What you'll be able to do
- Know when an A/B test was designed wrong before the results come in
- Ask the right questions when an ML model underperforms in production
- Evaluate whether an AI feature is actually ready to ship — not just technically functional
- Read a model evaluation report and know what's missing from it
- Have a real conversation with your data team about tradeoffs, not just hand off requirements
- Make informed build vs buy vs API decisions for AI features
How to use this course
The early chapters build vocabulary the later ones use, so reading in order pays off. Wherever a concept is clearer to see than to read, there's an interactive visualisation — the intuition from dragging a slider is stickier than a definition. Every chapter ends with a PM Playbook: the specific questions to ask in real meetings, scoped to that chapter's topic.

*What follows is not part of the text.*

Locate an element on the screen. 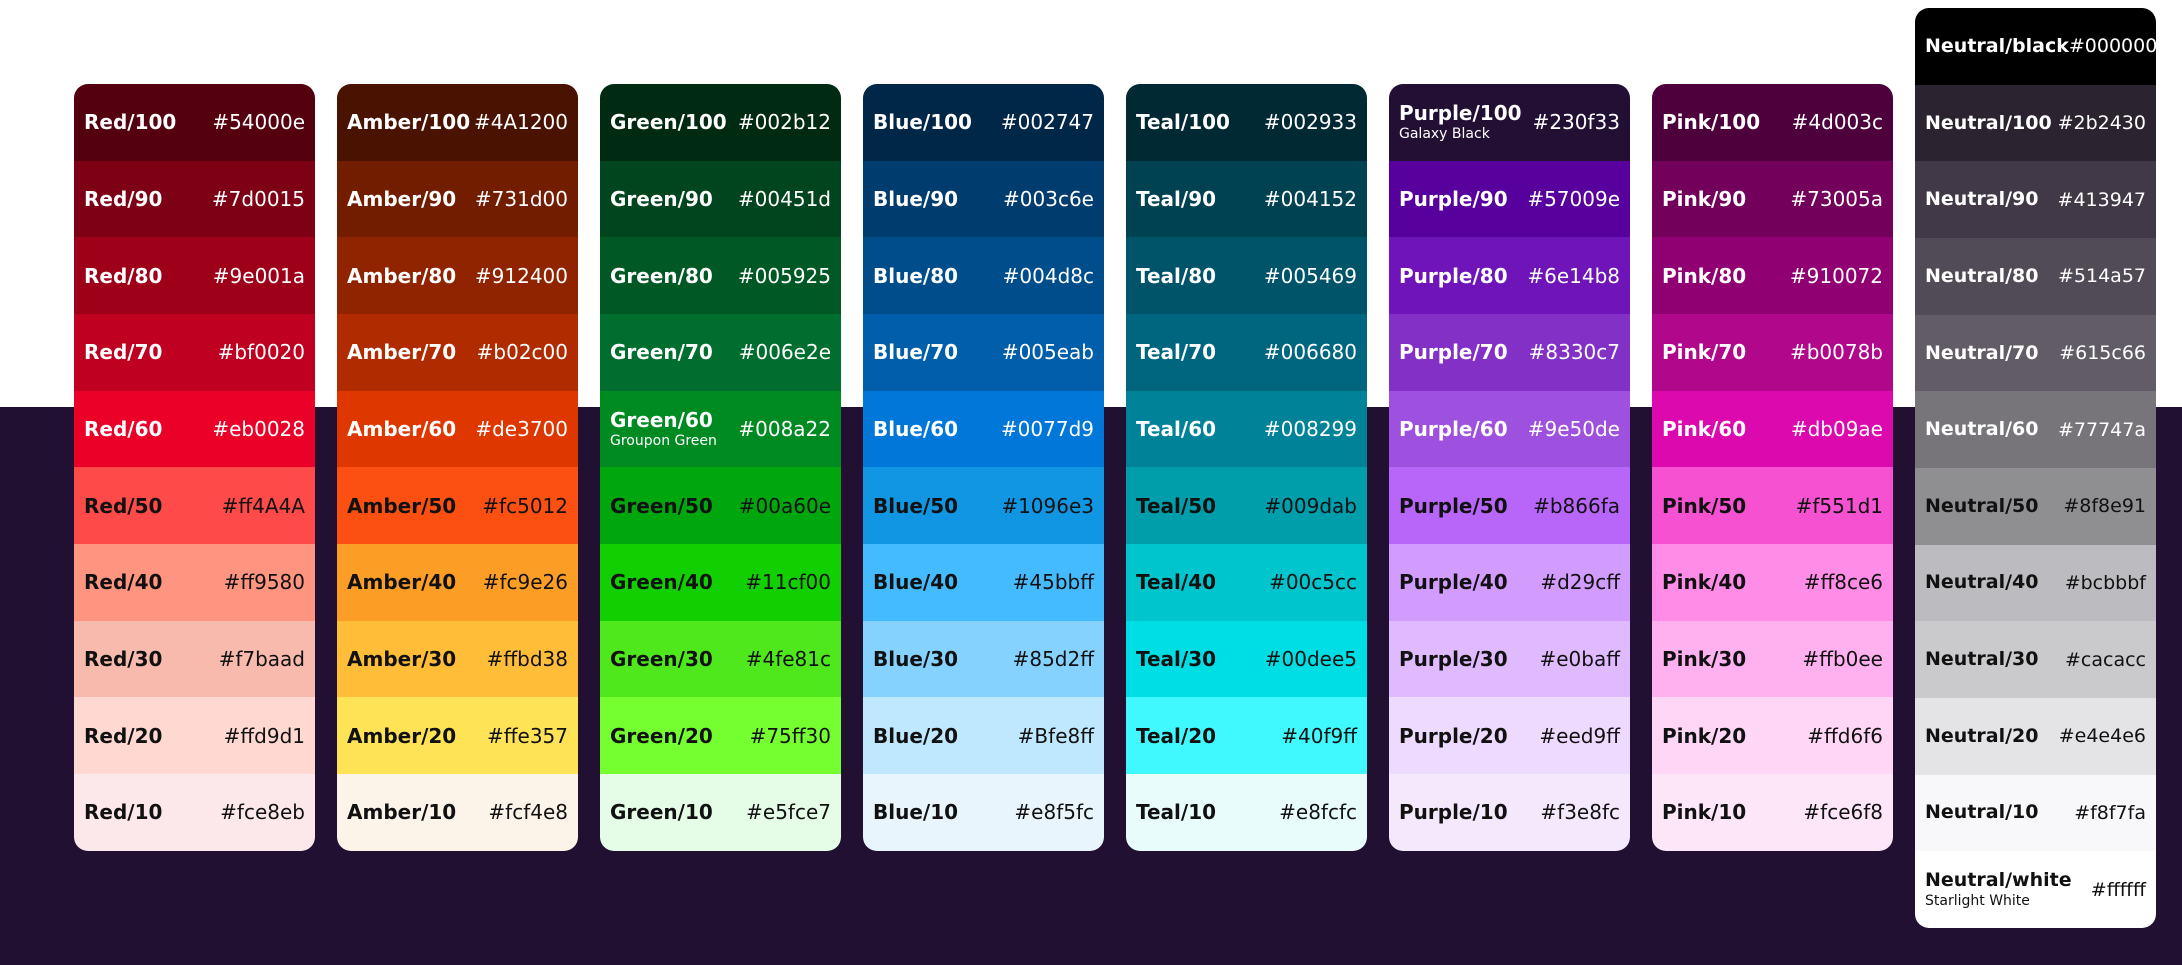 The image size is (2182, 965). swatch-name: Amber/20 is located at coordinates (402, 736).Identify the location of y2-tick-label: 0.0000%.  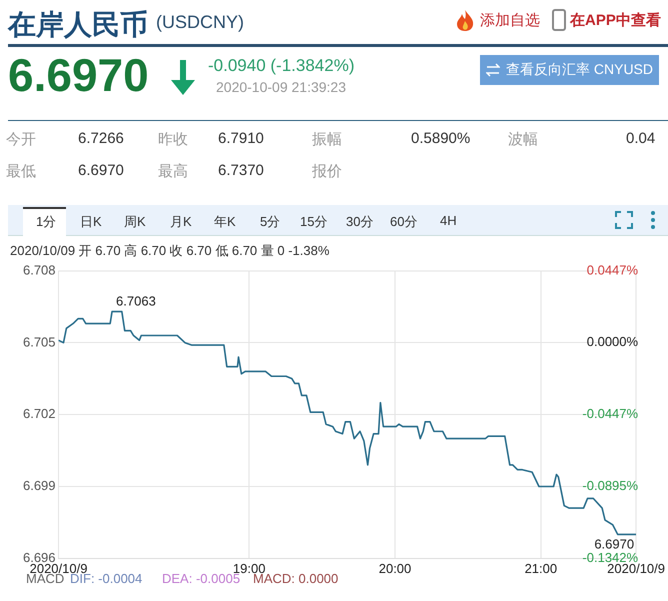
(612, 342).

PM Playbook — Questions to ask right now
The next time someone shares analysis in a meeting, try these:
- What are we comparing to? (baseline, time period, segment)
- What else changed at the same time? (other launches, seasonality)
- Who is included in this data? (all users? active only? specific platform?)
- What would this look like if we were wrong? (what's the counter-evidence?)
- How confident are we this caused the change, not just correlated with it?
- Is this finding big enough to act on, or just statistically detectable?
These six questions alone will change the quality of decisions your team makes.